Ampara-se, portanto, a correição parcial, dada sua natureza processual, na competência legislativa concorrente do Estado-membro, de forma que o 'Código Judiciário do Estado de São Paulo', neste aspecto (art. 93), foi recepcionado pela Carta Magna.

Na expressão 'procedimentos', escrita no referido inciso XI, insere-se, também, à luz de uma exegese mais ampla, a idéia de atos destinados à solução de controvérsias, delimitando a forma de atingir determinado objetivo jurídico.   Dentro desse conceito é possível introduzir a correição parcial, tal a sua natureza processual, figurando no ordenamento jurídico como instrumento tendente à correção de decisões que importem error in procedendo, desde que contra as mesmas não haja recurso específico.

Daí porque mantenho o entendimento de que a correição parcial foi recepcionada pela Constituição Federal.

Dados:

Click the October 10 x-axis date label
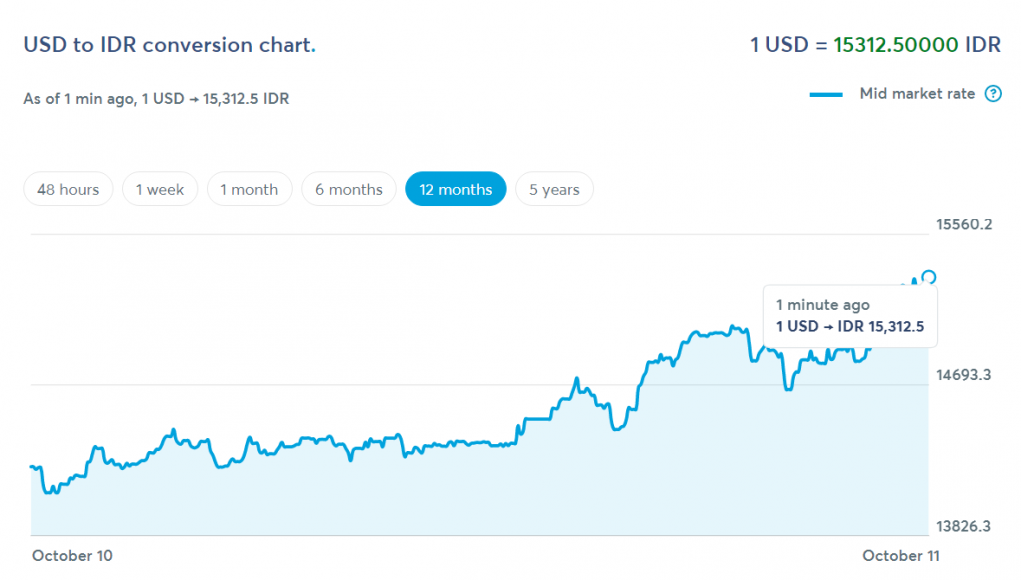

Objetivo do exercício: Reproduza fielmente uma parte do texto sobre a correição parcial: comece nas palavras que contêm "Na expressão 'procedimentos', escrita" e pare logo após "haja recurso específico.". A listagem não tem nenhuma participação no que se pede aqui.

Resposta ao problema:
Na expressão 'procedimentos', escrita no referido inciso XI, insere-se, também, à luz de uma exegese mais ampla, a idéia de atos destinados à solução de controvérsias, delimitando a forma de atingir determinado objetivo jurídico.   Dentro desse conceito é possível introduzir a correição parcial, tal a sua natureza processual, figurando no ordenamento jurídico como instrumento tendente à correção de decisões que importem error in procedendo, desde que contra as mesmas não haja recurso específico.